Cela n’est pas une révolution, car la plupart des concepts ci-dessus étaient déjà plus ou moins présents dans la façon dont les CDI ont évolué ces dernières décennies. Mais il s’agit certainement de développer l’implication de toute la communauté éducative dans l’évolution du CDI et des autres lieux de vie de l’établissement, dans un esprit de solidarité plus poussé : les espaces d’apprentissage à destination des élèves doivent être des espaces de partage, d’entraide et d’interdépendance où l’on mutualise, échange, coopère, s’entraide, se prend en charge, partage les responsabilités.
Il s’agit donc également de penser différemment l’organisation de nos espaces physiques et virtuels, en redéfinissant les objectifs qu’on leur donne, travailler plus avant sur la notion de « lieu de vie sociale », tout en n’oubliant pas que les espaces du CDI sont didactisés, organisés de façon à faciliter les apprentissages et développer des compétences chez nos élèves. A ce sujet, le concept « d’environnement capacitant » est éclairant.
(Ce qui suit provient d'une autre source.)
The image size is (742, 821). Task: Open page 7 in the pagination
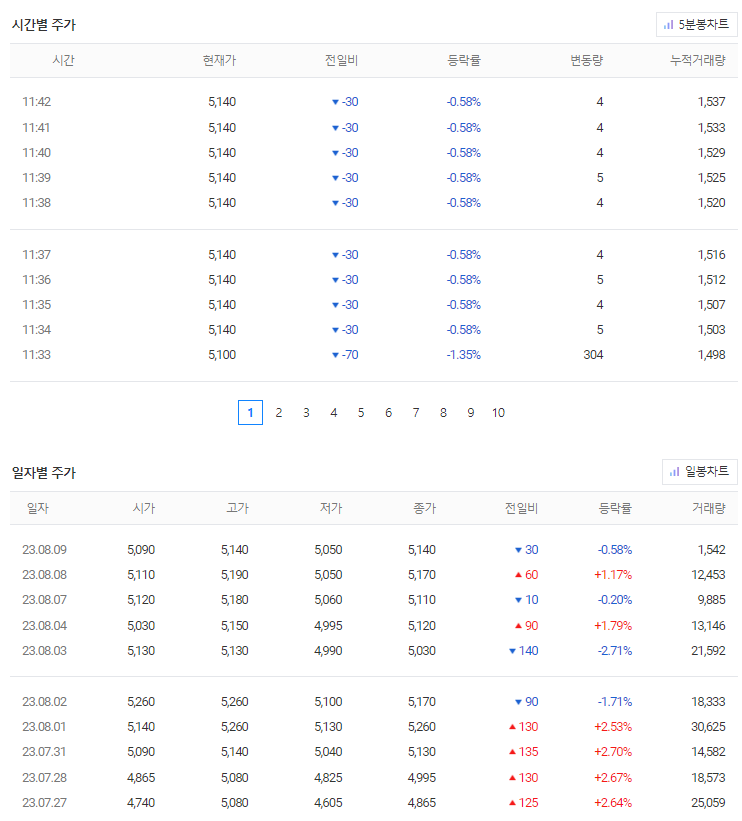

4. La notion d’environnement capacitant :
Pierre Falzon et Solveig Fernagu Oudet ont défini les environnements capacitants, comme “un environnement qui permet aux personnes de développer de nouvelles compétences et connaissances, d’élargir leurs possibilités d’action, leur degré de contrôle sur leur tâche et sur la manière dont ils la réalisent, c’est-à-dire leur autonomie” (Falzon, 2005). Ce sont des environnements “favorables au développement du pouvoir d’agir des individus”, en offrant un “champ des possibles” dont l’individu va s’emparer ou non.
” Du point de vue préventif, c’est un environnement non délétère pour l’individu, qui préserve les capacités futures d’action […] . Du point de vue universel, c’est un environnement qui prend en compte les différences interindividuelles […]. Il favorise l’intégration, l’inclusion et la reconnaissance sociale. Du point de vue développemental, c’est un environnement qui permet le développement de nouvelles compétences et de nouveaux savoirs, et l’élargissement des possibilités d’action et du degré de contrôle sur la tâche et sur l’activité […] .”(Falzon, 2005)
“Suivant cette logique, dynamiser les environnements de travail pour les rendre capacitants, consiste à aider les individus à mobiliser et utiliser les ressources qui sont à leur disposition et pas seulement les mettre à disposition […] en intervenant notamment :
– Sur les contenus du travail : en donnant la possibilité de varier les tâches confiées et les activités conduites, de se confronter à des situations inédites, de travailler sur les situations rencontrées, les événements, les aléas, les imprévus, de leur donner du sens, etc.
– Sur les modes d’organisation du travail : en offrant la possibilité de travailler en binôme, de tutorer de nouveaux arrivants, de participer à des groupes de travail, de réaliser des rotations sur poste ou d’équipe, de visiter des entreprises clientes ou fournisseurs, etc.
– Sur la gestion des ressources humaines : en permettant d’accéder aux savoirs et aux connaissances dont ils ont besoin (formations), en donnant accès au marché interne du travail, etc.”
” [Les environnements capacitants] se présentent comme des situations potentielles d’apprentissage dans lesquelles s’engagent, ou non, les individus. Et si l’on peut parler de situations potentielles d’apprentissage, sans doute y-a-t-il lieu de parler de potentiel capacitant des environnements de travail. En effet, selon cette logique, on ne peut pas, par exemple, demander à des individus de faire preuve d’autonomie et de responsabilité sans que soient aménagés des espaces où ils peuvent exercer ces qualités. On ne peut pas non plus attendre d’eux de faire preuve d’esprit d’équipe si ne leur sont pas proposées des situations de travail collaboratives ou coopératives, au cours desquelles ils peuvent construire leur capacité à travailler en équipe.”